Dataset content →
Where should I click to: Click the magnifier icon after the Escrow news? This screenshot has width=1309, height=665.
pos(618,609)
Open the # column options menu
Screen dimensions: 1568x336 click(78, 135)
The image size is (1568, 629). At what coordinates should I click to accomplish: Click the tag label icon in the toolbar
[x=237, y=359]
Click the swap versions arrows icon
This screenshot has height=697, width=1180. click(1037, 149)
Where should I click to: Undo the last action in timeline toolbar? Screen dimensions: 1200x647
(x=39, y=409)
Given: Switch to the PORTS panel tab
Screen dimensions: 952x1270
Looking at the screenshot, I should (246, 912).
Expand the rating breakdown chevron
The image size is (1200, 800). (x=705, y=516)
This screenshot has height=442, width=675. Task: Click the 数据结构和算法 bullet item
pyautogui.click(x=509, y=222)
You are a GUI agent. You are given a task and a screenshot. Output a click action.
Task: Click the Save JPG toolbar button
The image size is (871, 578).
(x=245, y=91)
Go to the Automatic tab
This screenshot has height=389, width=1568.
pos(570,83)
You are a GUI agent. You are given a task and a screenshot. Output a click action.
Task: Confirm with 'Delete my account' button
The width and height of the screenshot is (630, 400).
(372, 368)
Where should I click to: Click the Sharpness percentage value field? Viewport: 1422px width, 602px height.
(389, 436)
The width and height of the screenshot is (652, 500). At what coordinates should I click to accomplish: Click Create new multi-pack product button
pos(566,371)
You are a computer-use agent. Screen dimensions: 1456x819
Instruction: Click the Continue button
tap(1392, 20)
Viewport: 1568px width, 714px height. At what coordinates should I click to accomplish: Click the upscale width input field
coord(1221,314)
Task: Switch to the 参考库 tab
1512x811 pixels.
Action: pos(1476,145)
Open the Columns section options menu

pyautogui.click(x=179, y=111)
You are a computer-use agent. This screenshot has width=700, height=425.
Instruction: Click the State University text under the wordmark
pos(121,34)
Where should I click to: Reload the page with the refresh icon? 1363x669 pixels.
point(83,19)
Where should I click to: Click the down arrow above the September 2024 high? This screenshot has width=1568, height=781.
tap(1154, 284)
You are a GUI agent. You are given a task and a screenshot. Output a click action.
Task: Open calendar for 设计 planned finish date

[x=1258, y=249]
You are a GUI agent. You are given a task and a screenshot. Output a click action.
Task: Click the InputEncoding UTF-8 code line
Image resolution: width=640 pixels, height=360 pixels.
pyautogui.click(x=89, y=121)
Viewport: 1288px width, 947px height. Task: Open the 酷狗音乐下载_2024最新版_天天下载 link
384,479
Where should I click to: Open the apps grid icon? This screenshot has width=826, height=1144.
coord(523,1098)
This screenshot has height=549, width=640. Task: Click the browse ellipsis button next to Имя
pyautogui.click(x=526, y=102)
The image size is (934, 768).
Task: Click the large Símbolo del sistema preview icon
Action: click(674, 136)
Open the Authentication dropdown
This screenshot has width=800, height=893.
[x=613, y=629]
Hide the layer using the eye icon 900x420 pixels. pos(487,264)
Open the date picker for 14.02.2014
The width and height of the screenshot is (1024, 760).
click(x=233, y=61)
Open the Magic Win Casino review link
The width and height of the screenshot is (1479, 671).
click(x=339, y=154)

Work item → Which lines of the data include the word "computer"? Copy each one.

Your response →
You are a computer-use agent. Screen dimensions: 1456x819
You are a computer-use agent. This screenshot has width=700, height=425.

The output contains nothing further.